## WORK TO DO
Output these lines as a numbered list, leaving out any blank lines.

## DATA LINES

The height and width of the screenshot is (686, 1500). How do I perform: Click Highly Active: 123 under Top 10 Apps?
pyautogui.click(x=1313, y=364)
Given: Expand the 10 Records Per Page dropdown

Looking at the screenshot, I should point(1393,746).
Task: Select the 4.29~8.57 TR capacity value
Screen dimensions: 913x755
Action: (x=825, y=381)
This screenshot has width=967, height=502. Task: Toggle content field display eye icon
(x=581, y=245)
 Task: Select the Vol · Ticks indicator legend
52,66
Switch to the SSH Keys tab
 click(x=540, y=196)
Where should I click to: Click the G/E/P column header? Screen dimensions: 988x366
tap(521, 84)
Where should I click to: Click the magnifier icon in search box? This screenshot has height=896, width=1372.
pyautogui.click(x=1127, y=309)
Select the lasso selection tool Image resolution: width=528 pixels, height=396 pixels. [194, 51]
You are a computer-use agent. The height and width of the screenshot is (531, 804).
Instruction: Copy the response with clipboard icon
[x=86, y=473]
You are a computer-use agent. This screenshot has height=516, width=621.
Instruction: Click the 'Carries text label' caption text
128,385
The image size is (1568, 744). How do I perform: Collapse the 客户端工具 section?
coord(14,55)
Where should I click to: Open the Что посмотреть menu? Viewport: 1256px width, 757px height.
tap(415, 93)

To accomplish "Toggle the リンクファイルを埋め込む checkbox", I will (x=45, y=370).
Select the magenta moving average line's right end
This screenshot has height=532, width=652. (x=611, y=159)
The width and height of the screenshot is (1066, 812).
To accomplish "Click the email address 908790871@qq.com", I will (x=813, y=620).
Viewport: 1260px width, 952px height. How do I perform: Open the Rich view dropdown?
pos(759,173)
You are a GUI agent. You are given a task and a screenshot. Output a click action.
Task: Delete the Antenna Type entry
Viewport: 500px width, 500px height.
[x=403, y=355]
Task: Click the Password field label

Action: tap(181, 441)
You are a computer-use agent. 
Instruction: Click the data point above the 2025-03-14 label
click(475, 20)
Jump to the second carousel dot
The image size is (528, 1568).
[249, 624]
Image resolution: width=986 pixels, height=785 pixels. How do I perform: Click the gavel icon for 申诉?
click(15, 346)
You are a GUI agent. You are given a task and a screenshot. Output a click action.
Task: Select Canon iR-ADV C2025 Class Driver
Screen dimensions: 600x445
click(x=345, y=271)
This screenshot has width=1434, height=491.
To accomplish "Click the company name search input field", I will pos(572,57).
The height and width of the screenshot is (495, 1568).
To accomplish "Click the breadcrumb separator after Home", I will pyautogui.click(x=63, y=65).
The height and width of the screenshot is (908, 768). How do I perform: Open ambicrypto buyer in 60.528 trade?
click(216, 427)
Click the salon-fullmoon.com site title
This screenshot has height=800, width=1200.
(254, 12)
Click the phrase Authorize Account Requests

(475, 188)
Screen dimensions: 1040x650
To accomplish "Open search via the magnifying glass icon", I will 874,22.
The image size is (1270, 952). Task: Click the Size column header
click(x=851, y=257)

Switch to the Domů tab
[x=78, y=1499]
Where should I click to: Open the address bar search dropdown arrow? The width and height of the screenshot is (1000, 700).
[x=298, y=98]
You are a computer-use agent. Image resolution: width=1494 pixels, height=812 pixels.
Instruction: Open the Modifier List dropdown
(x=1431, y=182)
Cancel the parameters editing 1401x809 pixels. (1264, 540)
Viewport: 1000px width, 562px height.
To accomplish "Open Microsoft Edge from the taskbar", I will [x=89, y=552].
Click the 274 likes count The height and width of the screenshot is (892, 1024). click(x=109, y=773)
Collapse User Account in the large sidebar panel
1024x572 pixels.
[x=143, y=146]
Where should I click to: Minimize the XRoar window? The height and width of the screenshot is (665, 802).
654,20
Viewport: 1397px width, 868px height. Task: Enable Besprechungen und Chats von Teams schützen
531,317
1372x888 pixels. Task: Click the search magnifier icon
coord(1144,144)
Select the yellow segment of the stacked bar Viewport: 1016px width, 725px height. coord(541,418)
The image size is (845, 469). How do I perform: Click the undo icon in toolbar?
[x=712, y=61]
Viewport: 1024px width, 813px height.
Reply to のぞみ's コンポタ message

## WRITTEN ANSWER
1. The height and width of the screenshot is (686, 1500). How do I perform: Click Highly Active: 123 under Top 10 Apps?
2. pyautogui.click(x=1313, y=364)
3. Given: Expand the 10 Records Per Page dropdown
4. Looking at the screenshot, I should point(1393,746).
5. Task: Select the 4.29~8.57 TR capacity value
6. Screen dimensions: 913x755
7. Action: (x=825, y=381)
8. This screenshot has width=967, height=502. Task: Toggle content field display eye icon
9. (x=581, y=245)
10.  Task: Select the Vol · Ticks indicator legend
11. 52,66
12. Switch to the SSH Keys tab
13.  click(x=540, y=196)
14. Where should I click to: Click the G/E/P column header? Screen dimensions: 988x366
15. tap(521, 84)
16. Where should I click to: Click the magnifier icon in search box? This screenshot has height=896, width=1372.
17. pyautogui.click(x=1127, y=309)
18. Select the lasso selection tool Image resolution: width=528 pixels, height=396 pixels. [194, 51]
19. You are a computer-use agent. The height and width of the screenshot is (531, 804).
20. Instruction: Copy the response with clipboard icon
21. [x=86, y=473]
22. You are a computer-use agent. This screenshot has height=516, width=621.
23. Instruction: Click the 'Carries text label' caption text
24. 128,385
25. The image size is (1568, 744). How do I perform: Collapse the 客户端工具 section?
26. coord(14,55)
27. Where should I click to: Open the Что посмотреть menu? Viewport: 1256px width, 757px height.
28. tap(415, 93)
29. To accomplish "Toggle the リンクファイルを埋め込む checkbox", I will (x=45, y=370).
30. Select the magenta moving average line's right end
31. This screenshot has height=532, width=652. (x=611, y=159)
32. The width and height of the screenshot is (1066, 812).
33. To accomplish "Click the email address 908790871@qq.com", I will (x=813, y=620).
34. Viewport: 1260px width, 952px height. How do I perform: Open the Rich view dropdown?
35. pos(759,173)
36. You are a GUI agent. You are given a task and a screenshot. Output a click action.
37. Task: Delete the Antenna Type entry
38. Viewport: 500px width, 500px height.
39. [x=403, y=355]
40. Task: Click the Password field label
41. Action: tap(181, 441)
42. You are a computer-use agent. 
43. Instruction: Click the data point above the 2025-03-14 label
44. click(475, 20)
45. Jump to the second carousel dot
46. The image size is (528, 1568).
47. [249, 624]
48. Image resolution: width=986 pixels, height=785 pixels. How do I perform: Click the gavel icon for 申诉?
49. click(15, 346)
50. You are a GUI agent. You are given a task and a screenshot. Output a click action.
51. Task: Select Canon iR-ADV C2025 Class Driver
52. Screen dimensions: 600x445
53. click(x=345, y=271)
54. This screenshot has width=1434, height=491.
55. To accomplish "Click the company name search input field", I will pos(572,57).
56. The height and width of the screenshot is (495, 1568).
57. To accomplish "Click the breadcrumb separator after Home", I will pyautogui.click(x=63, y=65).
58. The height and width of the screenshot is (908, 768). How do I perform: Open ambicrypto buyer in 60.528 trade?
59. click(216, 427)
60. Click the salon-fullmoon.com site title
61. This screenshot has height=800, width=1200.
62. (254, 12)
63. Click the phrase Authorize Account Requests
64. (475, 188)
65. Screen dimensions: 1040x650
66. To accomplish "Open search via the magnifying glass icon", I will 874,22.
67. The image size is (1270, 952). Task: Click the Size column header
68. click(x=851, y=257)
69. Switch to the Domů tab
70. [x=78, y=1499]
71. Where should I click to: Open the address bar search dropdown arrow? The width and height of the screenshot is (1000, 700).
72. [x=298, y=98]
73. You are a computer-use agent. Image resolution: width=1494 pixels, height=812 pixels.
74. Instruction: Open the Modifier List dropdown
75. (x=1431, y=182)
76. Cancel the parameters editing 1401x809 pixels. (1264, 540)
77. Viewport: 1000px width, 562px height.
78. To accomplish "Open Microsoft Edge from the taskbar", I will [x=89, y=552].
79. Click the 274 likes count The height and width of the screenshot is (892, 1024). click(x=109, y=773)
80. Collapse User Account in the large sidebar panel
81. 1024x572 pixels.
82. [x=143, y=146]
83. Where should I click to: Minimize the XRoar window? The height and width of the screenshot is (665, 802).
84. 654,20
85. Viewport: 1397px width, 868px height. Task: Enable Besprechungen und Chats von Teams schützen
86. 531,317
87. 1372x888 pixels. Task: Click the search magnifier icon
88. coord(1144,144)
89. Select the yellow segment of the stacked bar Viewport: 1016px width, 725px height. coord(541,418)
90. The image size is (845, 469). How do I perform: Click the undo icon in toolbar?
91. [x=712, y=61]
92. Viewport: 1024px width, 813px height.
93. Reply to のぞみ's コンポタ message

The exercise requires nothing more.